Antonio Muñoz Molina se encerró el pasado agosto en la hemeroteca de El País y empezó a leer ejemplares de 2007. Aquellos volúmenes daban cuenta de una España hechizada por el dinero, presa de una desmesura insondable y que se permitía la frivolidad de incrustar en los periódicos necrológicas de franquistas y republicanos. La guerra civil, en efecto, era por entonces un caudaloso, horrísono afluyente de noticias, el capricho adolescente de un Gobierno al que le salían las cuentas, fiado como estaba a una fiebre del ladrillo que dio para costear proyectos demenciales. Muñoz Molina entraba en la pecera muy de mañana y salía después de comer, pero se llevaba consigo las trazas de aquel paisaje brutal, delirante, el de un país que, recordemos, ni siquiera era capaz de ponerse de acuerdo para honrar a las víctimas del terrorismo; a sus muertos. Tras cada zambullida en el pasado, en aquella Historia de anteayer, el novelista terminaba mecido en la misma pregunta: "¿Cómo es que ese ruido no nos atronaba?". En el intento de dar con una respuesta plausible (acaso el afán de sofocarla), fue hilando un discurso vibrante, franco, tonificante, una queja preñada de sensatez que aísla e identifica los grandes (y pequeños) males de la España democrática. Eso, en esencia, es Todo lo que era sólido. 

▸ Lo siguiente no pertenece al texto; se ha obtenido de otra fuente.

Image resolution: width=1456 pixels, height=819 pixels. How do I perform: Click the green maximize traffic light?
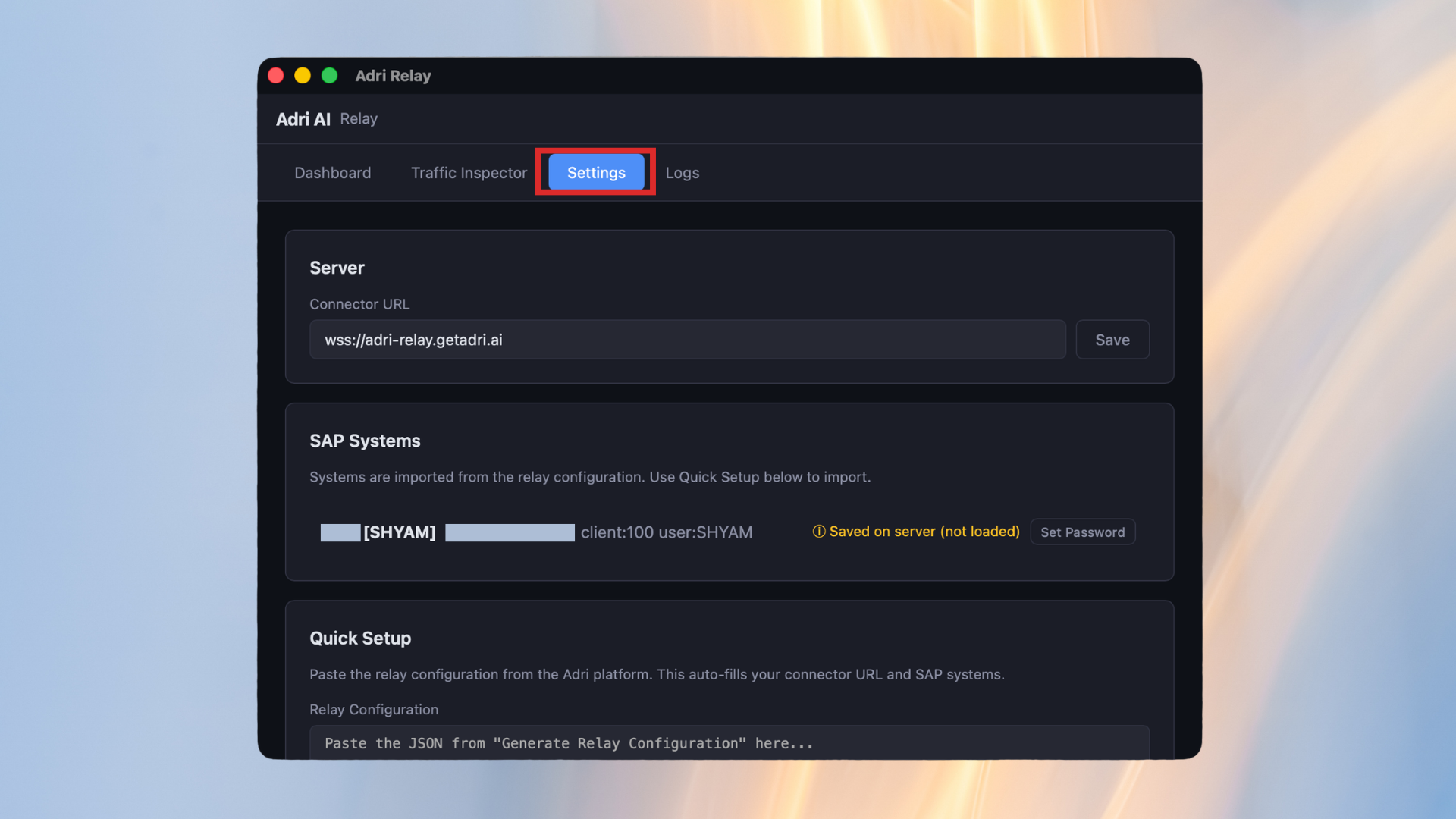[330, 75]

No gustará a los nacionalistas, ya sean vascos, catalanes o gallegos. Ni, por descontado, a ninguno de esos ínfimos y recónditos regionalistas que florecieron en nuestro país al calor de la Transición, pues uno de los leitmotivs del ensayo de Muñoz Molina es la denuncia del delirio identitario. (Hoy mismo, en El Mundo, el poeta catalán Àlex Susanna alababa el libro salvo "cuando aborda cuestiones como la de los males de las autonomías, [...] que no pueden sino enrojecernos de vergüenza ajena". A ese desagrado me refiero). Tampoco gustará a esa izquierda que, en materia pedagógica, ha abjurado del mérito, ni a los derechistas que tienen por toda hoja de ruta el desmantelamiento de lo público. Los dirigentes de los grandes partidos se verán igualmente retratados en su sectarismo, tan estridente como improductivo ("En ningún otro campo profesional se puede llegar más lejos careciendo de cualquier calificación, conocimiento o habilidad verificable"). Nadie, en suma, sale indemne de Todo lo que era sólido. Ni siquiera quienes hemos denostado el 15-M, un movimiento que merece el respeto del autor por cuanto tiene de germen democrático. Con todo, y a diferencia del Indignaos de Hessel, no es éste un llamamiento a la irresponsabilidad, ni un decálogo candoroso que invite a achacar nuestras desgracias al ominoso Sistema. Muy al contrario, Muñoz Molina viene a sugerirnos que entre el sistema y los hombres no hay una sima insalvable, y que el único modo de conjurar el riesgo de perderlo todo, todo lo que era sólido, pasa por colocarse frente al espejo y reconocer, en primer lugar, que carecemos de tradición democrática. Esa tradición, nos dice Muñoz, no surge de la nada, sino que es el fruto de un compromiso cívico que, en España, ningún Gobierno ni partido ha tratado de asentar, pues andaban ocupados exhumando cadáveres en las cunetas, desvelando naciones milenarias o alentando la burbuja inmobiliaria.  

¿Que cómo se inculca ese compromiso? El propio Muñoz acabará estas líneas: "Todo importa ahora entre nosotros. El que maneje dinero público que lo controle hasta el céntimo, y que esté dispuesto a responder de cada euro que gaste. El médico que recete la dosis más exacta posible de la medicina. El encargado de barrer la calle que la deje tan limpia como si estuviera barriendo su casa. Y el ciudadano que pase por ella que procure dejar el mínimo rastro de su paso".